Automatic Phonemic Transcriber

Version 1.1. Note: Corpora are regulary improved and transcribers retrained.

Input text for phonemic transcription

Select language: Select alphabet:   

An automated phonetic/phonemic transcriber supporting English, German, and Danish. Outputs transcriptions in the International Phonetic Alphabet IPA or the SAMPA alphabet designed for speech recognition technology.

Note: The German transcriber has been trained on dual word forms in cases their spellings were changed due to the orthography reform of 1996 (e.g both "muss" and "muß", "Riss" and "Riß" etc.)

GERMAN CORPUS (unique word forms): 22822
Training/test 100%/100% words correct: 21775, words incorrect: 1047 = 95.41 % correct
Phoneme Error Rate (PHER)= S+D+I/N *= 190+850+123/195264 = 0.00596
Training/test 90%/10% words correct: 1716, words incorrect: 566 = 75.20 % correct
Phoneme Error Rate (PHER)= S+D+I/N *= 79+663+96/19512 = 0.04295
Training/test 80%/20% words correct: 3411, words incorrect: 1153 = 74.74 % correct
Phoneme Error Rate (PHER)= S+D+I/N *= 201+1282+201/39011 = 0.04317

*)
S is the number of phoneme substitutions,
D is the number of phoneme deletions,
I is the number of phoneme insertions,
N is the number of phonemes in the reference (test set)

View performance statistics for Danish, German, English

The tool is lexicon-free and is based purely on predictive modelling derived from decision analysis.
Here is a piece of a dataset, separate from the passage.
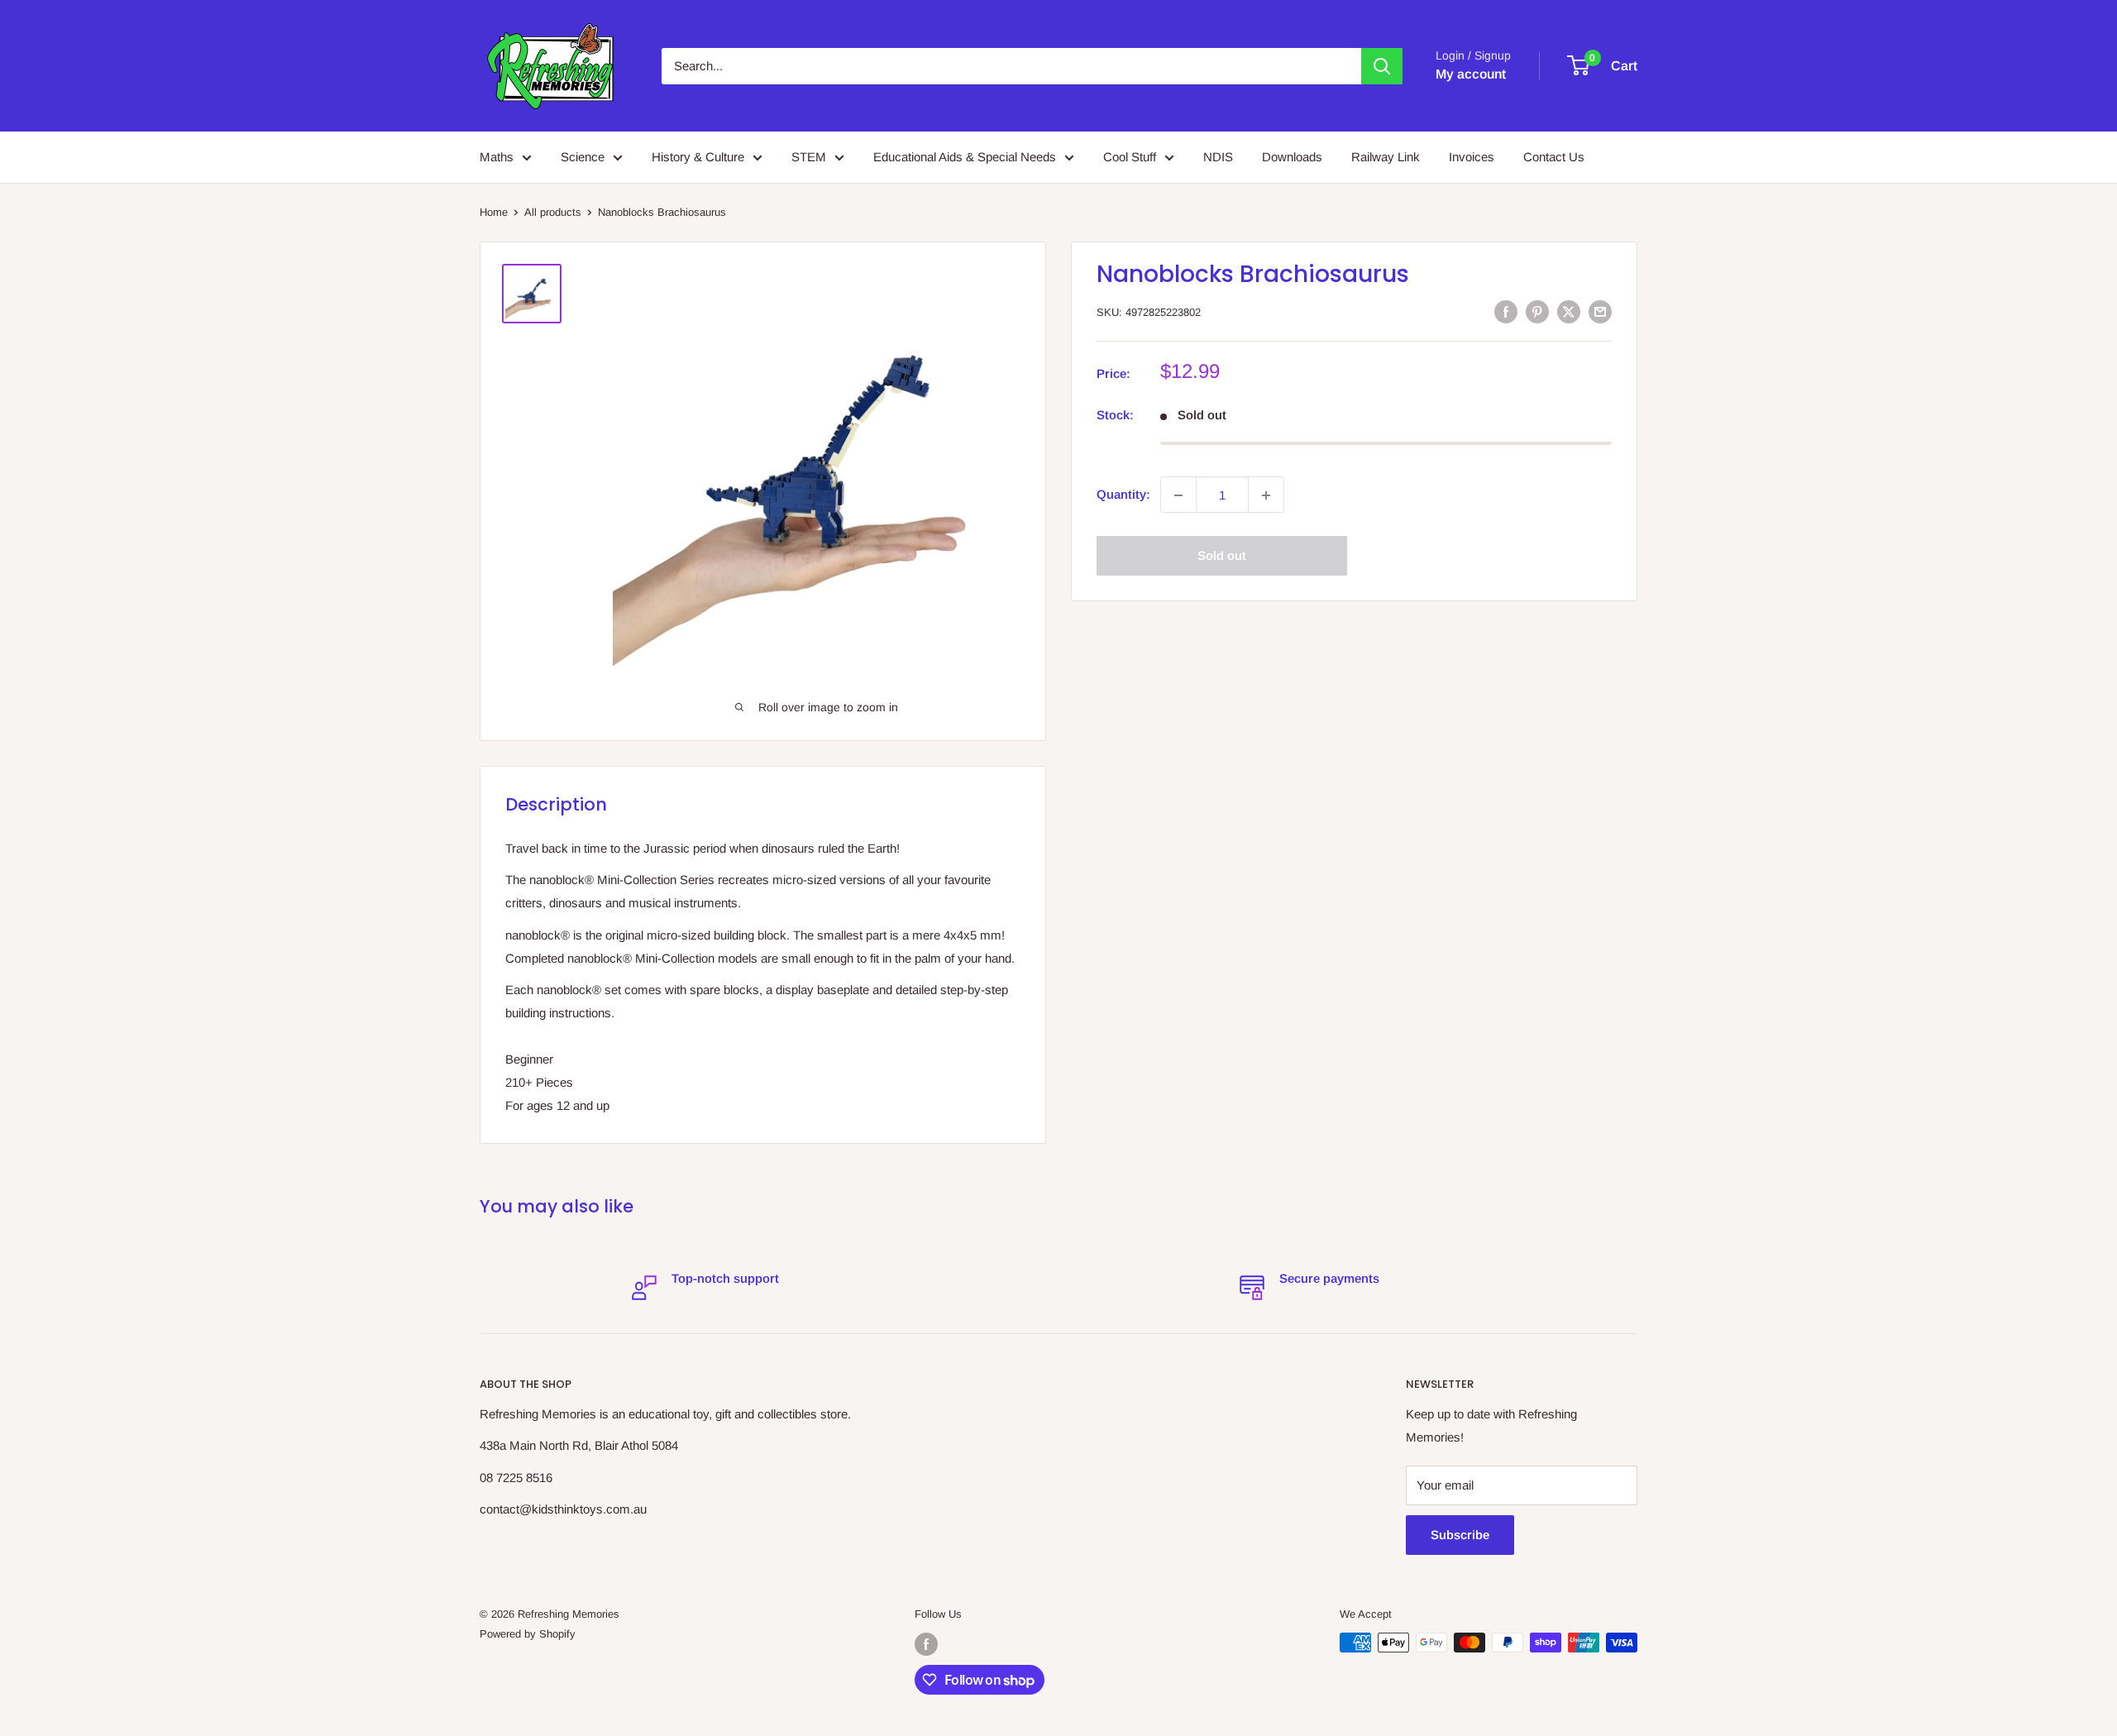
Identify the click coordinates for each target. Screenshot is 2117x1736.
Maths (497, 157)
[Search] (1382, 66)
It is 100 % data-driven, i.e. the underlying decision tree has been generated automatically from data containing orthographic forms and their phonemic counterparts [1].

The transcription tool is not error free. For "normal" native words it mostly produces correct results, however for words of foreign origin, some proper names, abbreviations etc. it often fails. Other systems resort to hybrid solutions where a lexicon with "exceptions" is combined with predictive mapping based on decision trees, neural networks, or similar technologies.

[1] The data-driven, predictive model is suited only for languages with alphabetic orthografies (where one grapheme largely corresponds to one phone). This excludes languages like Chinese (with a syllable based orthography) and Hebrew (consonantal orthography). Moreover, for languages with alphabetic orthographies the problem of mapping graphemic symbols to phonemic ones does not have equal complexity. There are extremely "easy" languages like Turkish where the problem largely can be solved simply by substituting orthographic symbols with phonemic ones without considering the context. And there are "difficult" languages like Danish where certain historical sound changes (weakening of plosives and lowering of vowels in certain contexts etc.) have resulted in a complex relation between orthography and pronunciation.